- Opening Delimiter -

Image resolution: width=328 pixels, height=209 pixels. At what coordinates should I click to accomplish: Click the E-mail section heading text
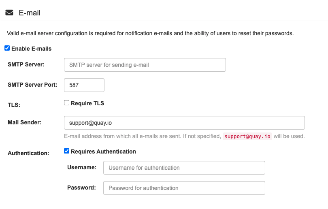(30, 13)
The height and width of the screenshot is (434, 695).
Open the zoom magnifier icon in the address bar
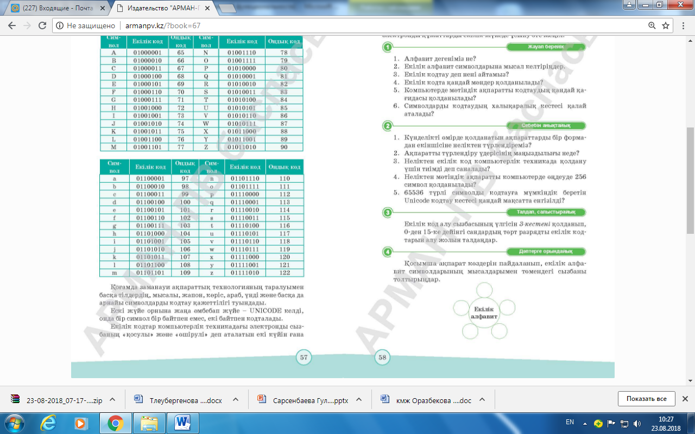click(x=652, y=25)
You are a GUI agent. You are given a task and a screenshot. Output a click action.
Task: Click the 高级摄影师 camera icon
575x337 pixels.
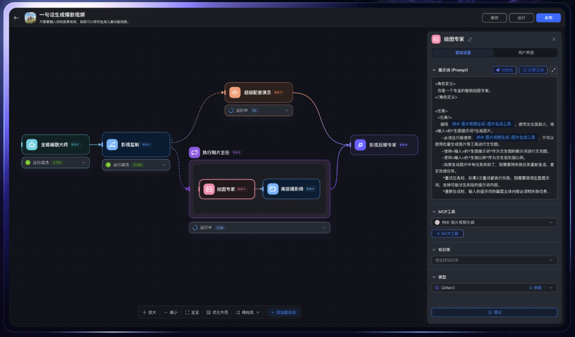(x=272, y=189)

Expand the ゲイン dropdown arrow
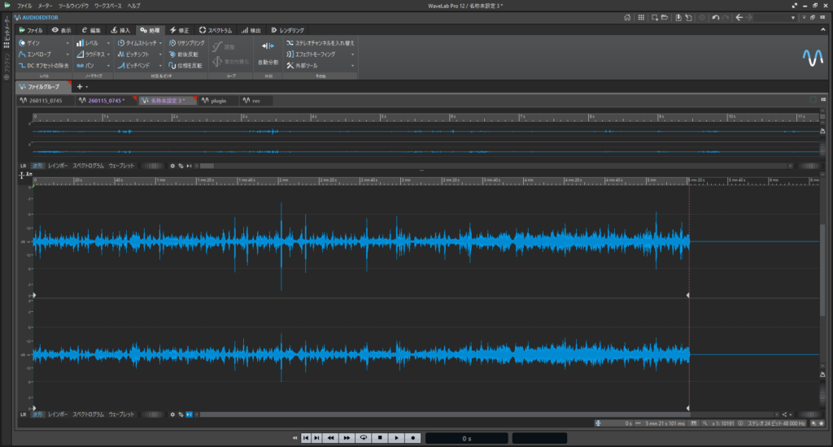pos(68,42)
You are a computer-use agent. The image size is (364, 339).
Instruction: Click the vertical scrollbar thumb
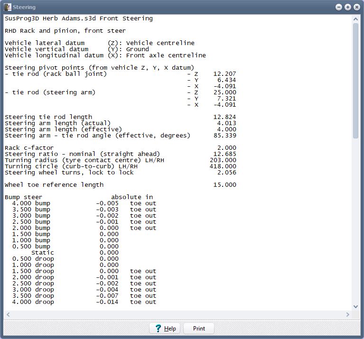[x=356, y=81]
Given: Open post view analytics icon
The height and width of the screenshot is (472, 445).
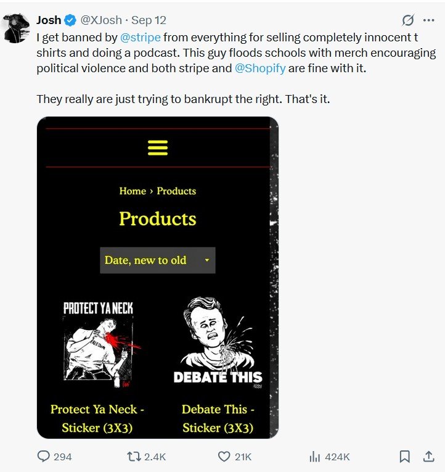Looking at the screenshot, I should pos(314,457).
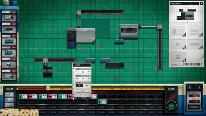
Task: Increase the Move value with right arrow
Action: pyautogui.click(x=89, y=79)
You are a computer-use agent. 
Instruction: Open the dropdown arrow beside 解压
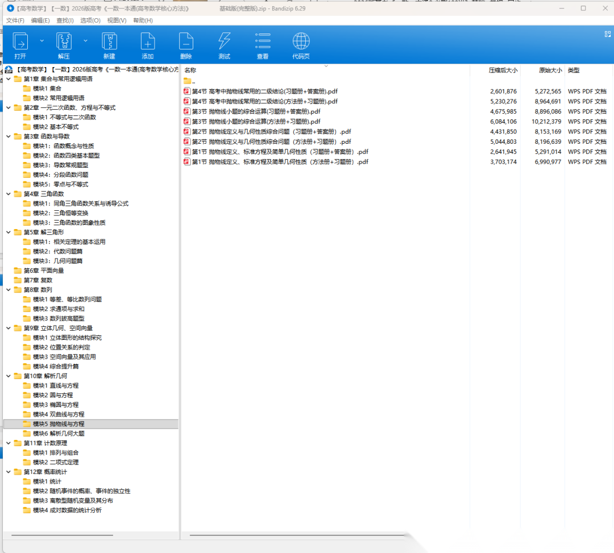point(85,41)
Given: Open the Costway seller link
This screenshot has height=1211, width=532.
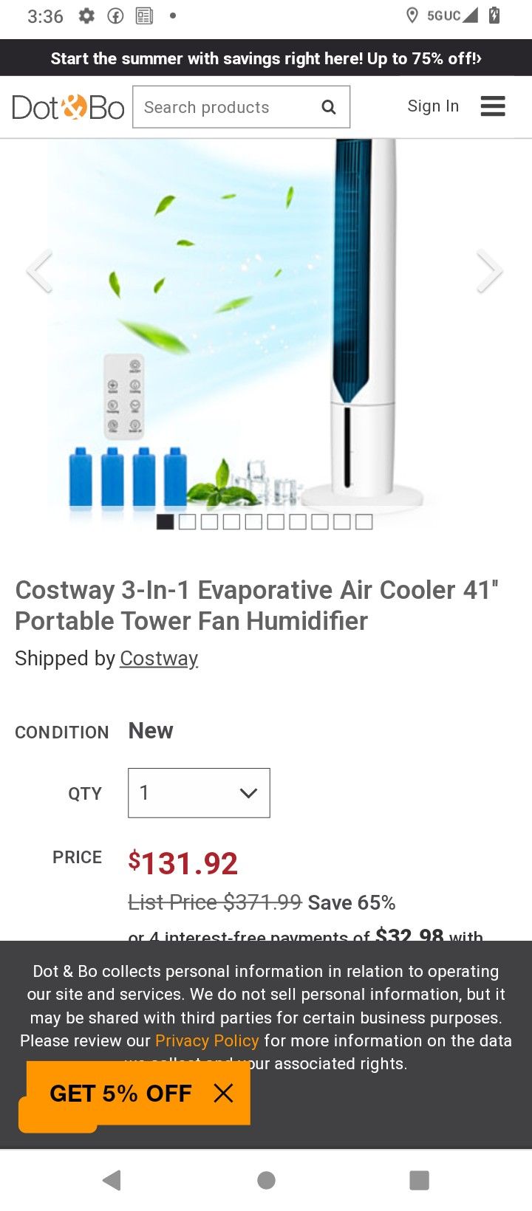Looking at the screenshot, I should point(159,658).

- Closing Delimiter -

What is being asked — Restate word for word the lines that begin at the one containing "Instruction: Click the" and end with the final line of the records. Pictures stay out.

Reply —
Instruction: Click the vertical scrollbar thumb
[x=356, y=81]
Given: Open post view analytics icon
The height and width of the screenshot is (472, 445).
Looking at the screenshot, I should pos(314,457).
Task: Increase the Move value with right arrow
Action: pyautogui.click(x=89, y=79)
You are a computer-use agent. 
Instruction: Open the dropdown arrow beside 解压
point(85,41)
Given: Open the Costway seller link
This screenshot has height=1211, width=532.
Looking at the screenshot, I should point(159,658).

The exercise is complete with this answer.